Education and research networks such as Internet2 and National Lambda Rail tend to be early adopters of new IP backbone technologies that later find their way into commercial Internet backbones. With that in mind, it will be worthwhile to keep tabs on the Unified Community Anchor Network that won one of the largest awards in the broadband stimulus program—a $62.5 million grant to upgrade the existing Internet2 backbone and to interconnect it with more than 30 existing research and education networks.
Internet2, which applied for the grant as the University Corporation for Advanced Internet Development, today announced that it plans to use Ciena’s ActivFlex 6500 packet optical platform—and a close look at today’s announcement reveals that the Internet2 network upgrade apparently will benefit from advances in technology that have occurred over the eight months since the award was made.
The project fact sheet issued around the time the award was made references total backbone speeds of 3.2 Tb/s, but today’s announcement talks about 8.8 Tb/s total backbone capacity. The change probably indicates that Internet2 originally planned to use a 32-wavelength optical platform, with each wavelength supporting 100 Gb/s, but because Ciena now offers a platform supporting 88 wavelengths, total capacity has increased accordingly. Apparently Internet2 was able to make this upgrade without requiring additional funding, as the National Telecommunications and Information Administration, which made the award, has indicated it plans to closely monitor expenses for all of the projects it is administering.
It’s also interesting to note that the original project summary says the UCAN network will reach 121,000 community anchor institutions, with the potential to serve up to an additional 97,000 institutions—but today’s announcement talks about connecting 200,000 anchor institutions. It would appear that Internet2 has found a way to reach a large percentage of the 97,000 institutions originally considered as “potential” connection sites.

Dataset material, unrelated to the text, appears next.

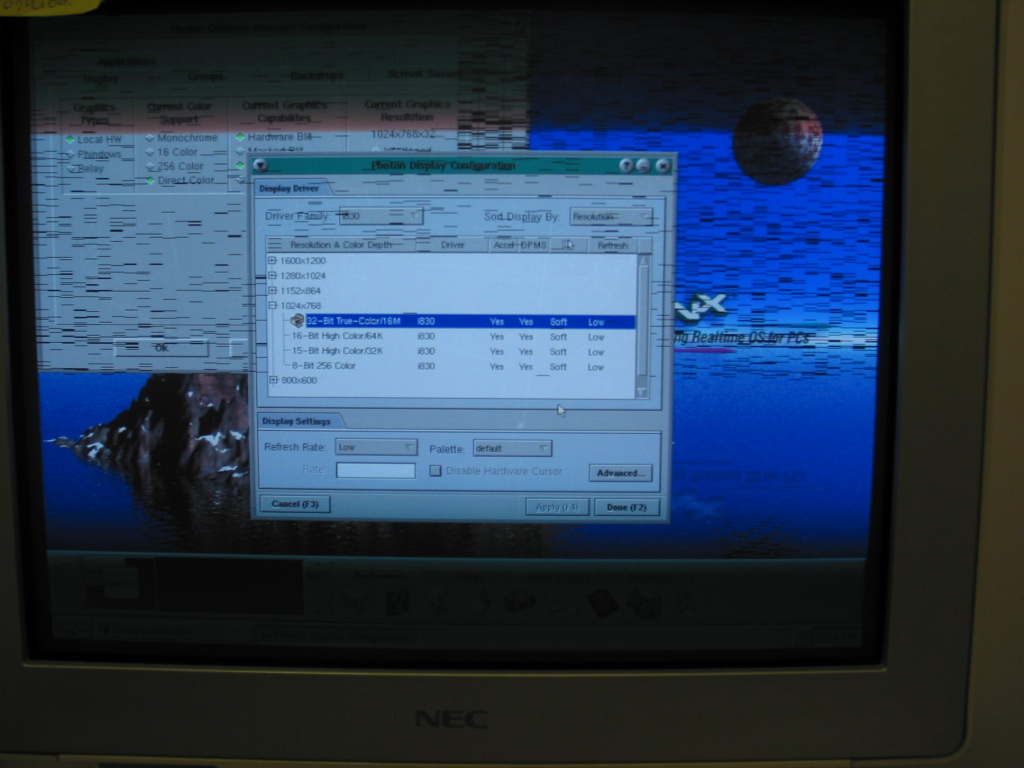Click the Advanced... button
Image resolution: width=1024 pixels, height=768 pixels.
coord(620,473)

The ability of Ciena’s ActivFlex platform to support 100 Gb/s wavelengths is made possible, in part, by the product’s use of coherent optical processors. Unlike the optical processors used on traditional fiber optic systems that simply flash on and off, coherent optical processors work by using variations in phase and amplitude.
“This new collaboration with Ciena to create a groundbreaking new national backbone scalable to 88 waves of 100G builds on a longstanding and successful partnership,” said Robert Vietzke, executive director of network services at Internet2, in the release. “After successful field trials with Ciena, we are confident in their field-proven technology, strong product roadmap and focus on optimizing total costs to support a large-scale deployment such as this. We are excited about the directionless, colorless ROADM capabilities and the focus on intelligent automation as it reflects the need for flexibility, scalability and resiliency as is required by the anchor institutions, research sites and education campuses we serve. These capabilities will be critical to supporting the diverse application needs of the users on our network.”
The previous capacity of the Internet2 network was just 100 Gb/s, according to today’s release. Internet2 also has chosen digital optical networking company Infinera to be a supplier for the UCAN network.